## Work to complete
Quote every line of the records exactly as it appears, starting with the line that contains "The image size is (890, 794)." and ending with the line that contains "pos(609,296)", including both of those lines.

# Start of Given data

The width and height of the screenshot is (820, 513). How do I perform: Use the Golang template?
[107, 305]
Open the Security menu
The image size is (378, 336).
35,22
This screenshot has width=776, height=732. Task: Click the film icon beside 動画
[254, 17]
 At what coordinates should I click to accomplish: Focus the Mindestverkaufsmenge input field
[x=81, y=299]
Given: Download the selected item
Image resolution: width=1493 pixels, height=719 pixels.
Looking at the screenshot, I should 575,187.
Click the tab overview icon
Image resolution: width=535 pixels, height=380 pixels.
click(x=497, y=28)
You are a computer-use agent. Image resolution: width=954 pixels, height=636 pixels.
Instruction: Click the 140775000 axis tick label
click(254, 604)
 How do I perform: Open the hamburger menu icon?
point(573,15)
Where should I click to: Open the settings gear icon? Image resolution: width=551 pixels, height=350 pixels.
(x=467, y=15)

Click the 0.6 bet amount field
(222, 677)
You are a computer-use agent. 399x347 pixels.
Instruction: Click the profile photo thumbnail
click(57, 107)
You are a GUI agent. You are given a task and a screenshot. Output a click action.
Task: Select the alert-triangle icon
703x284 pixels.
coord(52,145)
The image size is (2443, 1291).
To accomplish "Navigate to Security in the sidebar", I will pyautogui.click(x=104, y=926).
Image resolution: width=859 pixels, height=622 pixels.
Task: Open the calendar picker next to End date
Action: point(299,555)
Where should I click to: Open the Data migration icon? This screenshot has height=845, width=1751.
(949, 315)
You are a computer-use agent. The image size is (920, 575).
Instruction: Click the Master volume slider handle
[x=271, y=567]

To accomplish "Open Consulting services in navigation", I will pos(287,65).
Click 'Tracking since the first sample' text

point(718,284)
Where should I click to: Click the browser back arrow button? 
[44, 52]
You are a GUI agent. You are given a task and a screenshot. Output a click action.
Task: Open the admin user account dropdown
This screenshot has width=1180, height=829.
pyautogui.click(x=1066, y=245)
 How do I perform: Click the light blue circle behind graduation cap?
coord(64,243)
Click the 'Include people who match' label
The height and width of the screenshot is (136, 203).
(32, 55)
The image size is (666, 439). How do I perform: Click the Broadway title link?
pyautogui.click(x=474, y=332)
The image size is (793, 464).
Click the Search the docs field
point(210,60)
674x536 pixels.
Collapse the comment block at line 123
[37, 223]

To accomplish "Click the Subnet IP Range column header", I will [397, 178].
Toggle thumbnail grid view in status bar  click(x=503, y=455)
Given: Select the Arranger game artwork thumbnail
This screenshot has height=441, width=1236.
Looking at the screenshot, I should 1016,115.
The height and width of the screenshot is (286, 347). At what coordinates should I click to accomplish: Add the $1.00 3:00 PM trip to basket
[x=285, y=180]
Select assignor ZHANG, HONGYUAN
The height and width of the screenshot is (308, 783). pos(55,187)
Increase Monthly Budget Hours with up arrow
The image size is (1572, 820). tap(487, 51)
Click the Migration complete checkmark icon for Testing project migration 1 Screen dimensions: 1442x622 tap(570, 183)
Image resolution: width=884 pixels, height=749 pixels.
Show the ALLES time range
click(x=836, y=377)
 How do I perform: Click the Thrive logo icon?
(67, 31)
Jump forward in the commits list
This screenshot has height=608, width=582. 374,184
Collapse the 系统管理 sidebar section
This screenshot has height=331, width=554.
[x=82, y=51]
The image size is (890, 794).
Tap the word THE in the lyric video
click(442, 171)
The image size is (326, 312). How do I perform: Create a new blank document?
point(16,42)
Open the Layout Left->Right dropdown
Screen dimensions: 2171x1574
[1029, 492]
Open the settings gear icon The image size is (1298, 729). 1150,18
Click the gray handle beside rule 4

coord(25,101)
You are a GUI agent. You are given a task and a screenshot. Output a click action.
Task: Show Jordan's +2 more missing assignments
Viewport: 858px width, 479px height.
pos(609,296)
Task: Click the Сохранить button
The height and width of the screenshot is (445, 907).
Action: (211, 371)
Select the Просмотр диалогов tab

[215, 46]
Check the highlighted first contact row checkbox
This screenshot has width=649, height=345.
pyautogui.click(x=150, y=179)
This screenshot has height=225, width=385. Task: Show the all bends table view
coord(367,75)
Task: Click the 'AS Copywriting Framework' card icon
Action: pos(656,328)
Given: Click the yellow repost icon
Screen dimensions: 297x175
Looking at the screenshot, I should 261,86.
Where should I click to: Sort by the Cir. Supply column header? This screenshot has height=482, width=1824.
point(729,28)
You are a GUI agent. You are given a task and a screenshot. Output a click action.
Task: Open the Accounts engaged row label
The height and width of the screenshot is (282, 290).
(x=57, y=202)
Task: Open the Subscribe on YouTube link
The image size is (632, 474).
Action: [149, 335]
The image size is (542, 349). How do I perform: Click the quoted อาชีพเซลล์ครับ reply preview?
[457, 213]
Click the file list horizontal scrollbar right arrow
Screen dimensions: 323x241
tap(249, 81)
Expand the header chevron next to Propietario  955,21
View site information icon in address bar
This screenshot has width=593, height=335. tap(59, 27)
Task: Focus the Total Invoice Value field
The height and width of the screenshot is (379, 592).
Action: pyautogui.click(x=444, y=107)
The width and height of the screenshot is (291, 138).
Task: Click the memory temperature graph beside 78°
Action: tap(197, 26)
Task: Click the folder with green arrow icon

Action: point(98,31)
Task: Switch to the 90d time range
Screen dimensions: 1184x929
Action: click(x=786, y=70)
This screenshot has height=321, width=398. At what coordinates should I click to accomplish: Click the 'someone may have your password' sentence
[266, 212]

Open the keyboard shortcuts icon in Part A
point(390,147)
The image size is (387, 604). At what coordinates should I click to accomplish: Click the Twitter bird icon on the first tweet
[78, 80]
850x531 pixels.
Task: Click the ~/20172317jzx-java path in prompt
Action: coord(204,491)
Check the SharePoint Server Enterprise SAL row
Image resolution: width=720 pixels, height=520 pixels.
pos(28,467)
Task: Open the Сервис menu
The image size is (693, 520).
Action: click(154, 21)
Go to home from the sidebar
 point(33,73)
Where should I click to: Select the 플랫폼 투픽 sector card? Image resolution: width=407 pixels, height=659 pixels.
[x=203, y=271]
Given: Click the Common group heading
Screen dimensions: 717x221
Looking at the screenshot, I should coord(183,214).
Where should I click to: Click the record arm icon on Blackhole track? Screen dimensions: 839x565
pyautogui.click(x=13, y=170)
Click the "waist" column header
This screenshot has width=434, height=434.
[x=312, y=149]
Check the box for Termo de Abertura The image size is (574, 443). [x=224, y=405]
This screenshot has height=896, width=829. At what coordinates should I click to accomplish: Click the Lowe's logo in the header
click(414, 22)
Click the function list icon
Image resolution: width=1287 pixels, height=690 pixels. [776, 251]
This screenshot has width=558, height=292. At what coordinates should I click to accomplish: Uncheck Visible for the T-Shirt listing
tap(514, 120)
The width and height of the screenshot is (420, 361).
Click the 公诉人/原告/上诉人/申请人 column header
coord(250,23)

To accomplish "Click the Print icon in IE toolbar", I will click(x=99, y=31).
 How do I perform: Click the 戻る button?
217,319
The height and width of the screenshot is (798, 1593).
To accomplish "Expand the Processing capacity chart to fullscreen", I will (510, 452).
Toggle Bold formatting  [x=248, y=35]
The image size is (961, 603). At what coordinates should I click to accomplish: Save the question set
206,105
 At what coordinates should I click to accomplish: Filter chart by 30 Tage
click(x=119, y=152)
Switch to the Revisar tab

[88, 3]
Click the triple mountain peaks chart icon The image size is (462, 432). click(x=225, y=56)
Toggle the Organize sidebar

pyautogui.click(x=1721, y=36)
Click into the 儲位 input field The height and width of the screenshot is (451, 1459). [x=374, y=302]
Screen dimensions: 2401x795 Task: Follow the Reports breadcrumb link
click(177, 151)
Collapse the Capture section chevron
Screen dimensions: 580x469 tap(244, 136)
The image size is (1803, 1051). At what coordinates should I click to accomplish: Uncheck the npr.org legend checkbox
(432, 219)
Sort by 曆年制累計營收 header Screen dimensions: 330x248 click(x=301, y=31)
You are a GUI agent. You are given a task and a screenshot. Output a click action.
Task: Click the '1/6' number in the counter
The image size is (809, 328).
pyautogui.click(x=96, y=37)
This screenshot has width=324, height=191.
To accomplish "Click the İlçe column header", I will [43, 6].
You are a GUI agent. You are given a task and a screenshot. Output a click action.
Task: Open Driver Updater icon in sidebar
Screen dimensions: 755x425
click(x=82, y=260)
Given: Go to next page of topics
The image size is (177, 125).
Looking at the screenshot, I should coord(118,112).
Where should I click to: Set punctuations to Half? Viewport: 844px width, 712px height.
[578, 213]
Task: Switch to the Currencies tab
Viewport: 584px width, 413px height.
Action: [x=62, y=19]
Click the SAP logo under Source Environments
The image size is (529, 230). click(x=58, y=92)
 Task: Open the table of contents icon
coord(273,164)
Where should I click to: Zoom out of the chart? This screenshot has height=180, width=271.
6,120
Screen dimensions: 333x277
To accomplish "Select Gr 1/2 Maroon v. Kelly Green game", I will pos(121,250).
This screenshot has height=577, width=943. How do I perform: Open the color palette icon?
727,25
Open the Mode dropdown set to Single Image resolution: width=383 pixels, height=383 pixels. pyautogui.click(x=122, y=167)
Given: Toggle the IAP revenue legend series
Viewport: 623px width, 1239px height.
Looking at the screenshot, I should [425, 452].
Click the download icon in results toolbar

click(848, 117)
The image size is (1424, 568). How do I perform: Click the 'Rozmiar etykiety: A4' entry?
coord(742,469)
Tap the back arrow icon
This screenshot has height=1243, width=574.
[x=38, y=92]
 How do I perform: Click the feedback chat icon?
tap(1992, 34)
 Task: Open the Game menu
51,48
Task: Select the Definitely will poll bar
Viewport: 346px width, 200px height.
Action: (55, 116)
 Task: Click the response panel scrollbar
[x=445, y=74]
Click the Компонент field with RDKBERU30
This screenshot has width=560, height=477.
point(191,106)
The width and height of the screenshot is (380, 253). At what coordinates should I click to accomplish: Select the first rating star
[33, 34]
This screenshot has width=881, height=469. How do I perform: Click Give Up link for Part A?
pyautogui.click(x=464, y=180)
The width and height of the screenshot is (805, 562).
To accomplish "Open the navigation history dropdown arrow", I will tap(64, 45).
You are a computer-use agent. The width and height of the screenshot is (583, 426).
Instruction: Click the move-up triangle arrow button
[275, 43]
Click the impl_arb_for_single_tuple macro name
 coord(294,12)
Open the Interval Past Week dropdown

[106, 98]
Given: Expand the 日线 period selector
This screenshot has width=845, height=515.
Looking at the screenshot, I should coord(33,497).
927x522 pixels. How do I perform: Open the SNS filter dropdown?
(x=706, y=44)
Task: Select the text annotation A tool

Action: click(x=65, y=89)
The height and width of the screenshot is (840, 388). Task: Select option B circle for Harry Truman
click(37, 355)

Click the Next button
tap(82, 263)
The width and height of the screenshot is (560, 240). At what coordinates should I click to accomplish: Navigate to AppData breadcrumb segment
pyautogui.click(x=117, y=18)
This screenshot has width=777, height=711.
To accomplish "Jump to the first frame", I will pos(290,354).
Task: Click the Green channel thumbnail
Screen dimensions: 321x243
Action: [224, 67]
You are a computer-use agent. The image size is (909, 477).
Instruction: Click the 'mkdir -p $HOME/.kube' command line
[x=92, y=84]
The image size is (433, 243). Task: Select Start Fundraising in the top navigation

# End of Given data

## Correct output
The image size is (890, 794).
Tap the word THE in the lyric video
click(442, 171)
The image size is (326, 312). How do I perform: Create a new blank document?
point(16,42)
Open the Layout Left->Right dropdown
Screen dimensions: 2171x1574
[1029, 492]
Open the settings gear icon The image size is (1298, 729). 1150,18
Click the gray handle beside rule 4

coord(25,101)
You are a GUI agent. You are given a task and a screenshot. Output a click action.
Task: Show Jordan's +2 more missing assignments
Viewport: 858px width, 479px height.
pos(609,296)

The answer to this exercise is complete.